▸ **Given passage**

*****

Senior Assurance Leader and Audit Partner

Change-maker. Business leader. Committed to unlocking the power of technology to drive audit innovation and deliver exceptional client service.

9 minute read 1 Jun. 2020

As CFOs grapple with the financial impact of the COVID-19 pandemic on their companies there are five questions they need to ask their audit teams, now more than ever.

As CFOs grapple with the financial impact of the COVID-19 pandemic on their companies, many of them are conserving cash and pulling back on planned investments. But even within an environment of radical uncertainty, the one thing they cannot pull back on is considering what’s next.

CFO roles have expanded, such that in addition to managing costs, controls and compliance, CFOs are expected to partner across the organization to minimize risks and to identify new opportunities for growth and long-term value creation.

Fortunately, finance professionals can find a source of business intelligence they may not have anticipated in the independent audit, which has been transformed by new technologies.

Here are five questions that all CFOs may want to consider asking their audit teams, now more than ever.

1. How can the independent audit help me get a handle on my risks, exposures and prospects?

As our audit teams meet with clients to review Q1 and Q2 results, the value of providing insights based on data has never been more evident. This past year, virtually 100% of Ernst & Young LLP (EY) audits of large public companies, as well as many of our audits of smaller private companies, used our suite of data analytics, the EY Helix Analyzers. The advent of the data-driven audit means that rather than sampling and testing, our audit teams are now able to analyze the entirety of general ledger data.

*****

▸ **Supplied data**
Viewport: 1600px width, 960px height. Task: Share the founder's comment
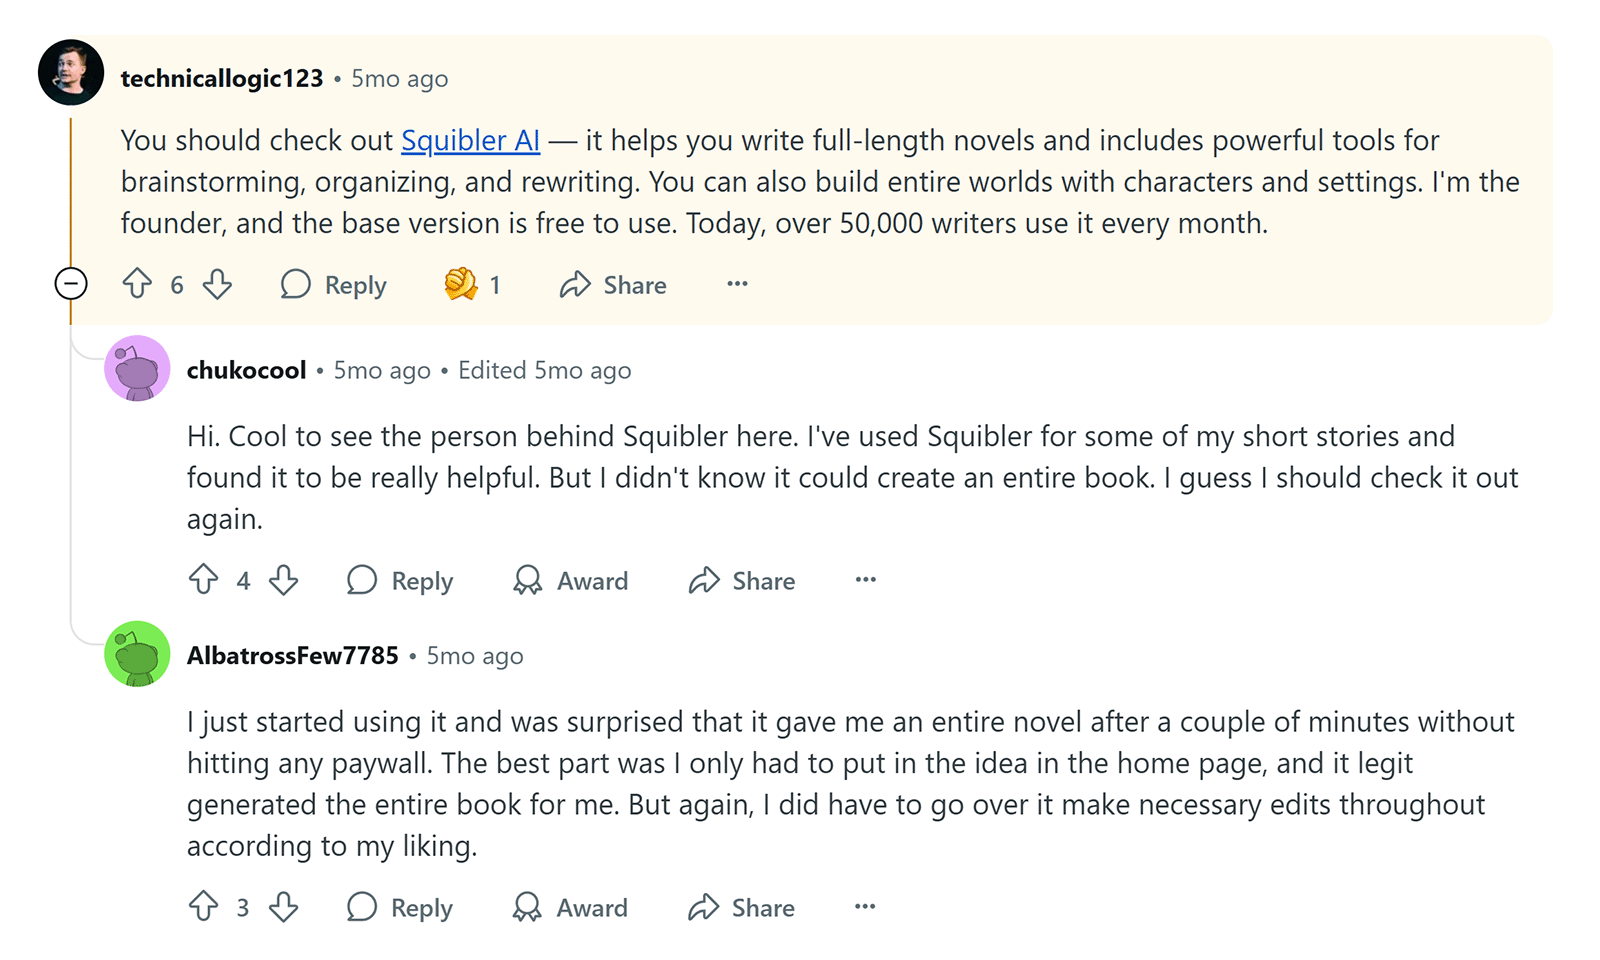click(x=612, y=284)
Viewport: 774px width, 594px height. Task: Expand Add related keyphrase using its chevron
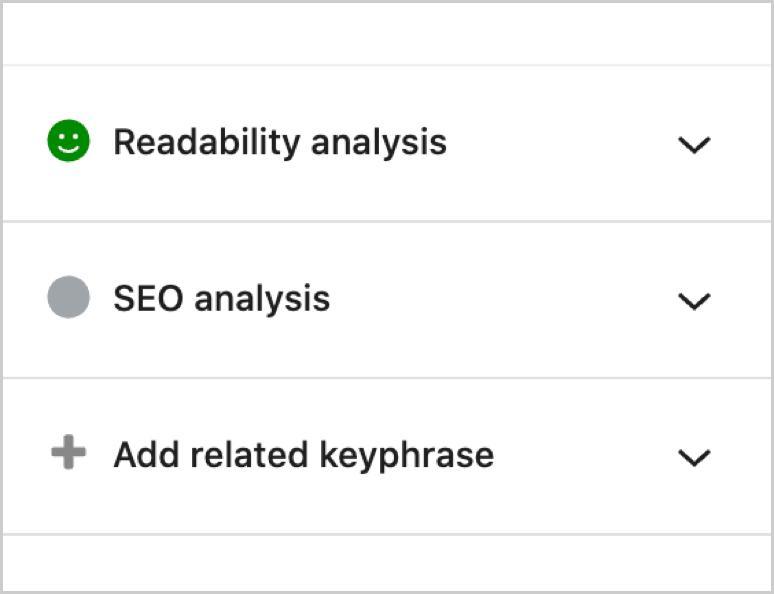(x=693, y=457)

*****

▸ **Prompt**
Carry on the article about the questions CFOs should ask their audit teams during the COVID-19 pandemic, starting right after its final sentence. The data placed after the text is separate material and has no connection to it.

▸ **Exercise result**
This gives them a keen ability to pinpoint financial risks, which is critically important. But the data-driven audit also allows our teams to deliver a higher-quality view of financial processes and results, generating important business insights as a natural by-product of the audit. When auditors are able to drill down to a single line, and to consider key performance indicators (KPIs) for multiple aspects of operations, as well as variances, relationships, patterns and anomalies, they can offer the CFO a new and objective perspective on ways to drive value.

In a business-as-usual environment, their observations can help the CFO optimize the company’s operations. For example, working with a fashion business, the audit team noticed that a larger number of SKUs, or individual items, within a collection did not translate to larger revenues for that collection and that led to the client considering rationalizing a number of SKUs. On another audit engagement, while analyzing a client’s working capital flow, the engagement team was able to identify which regions managed cash collections best. Management was able to share leading practices to its other offices.

In today’s far from business-as-usual environment, the audit can be a crucial source of insight for CFOs, as they revise forecasts and plan for financial recovery. Curious and intuitive CFOs recognize the more panoramic outlook their auditors now have and maximize the insights they bring.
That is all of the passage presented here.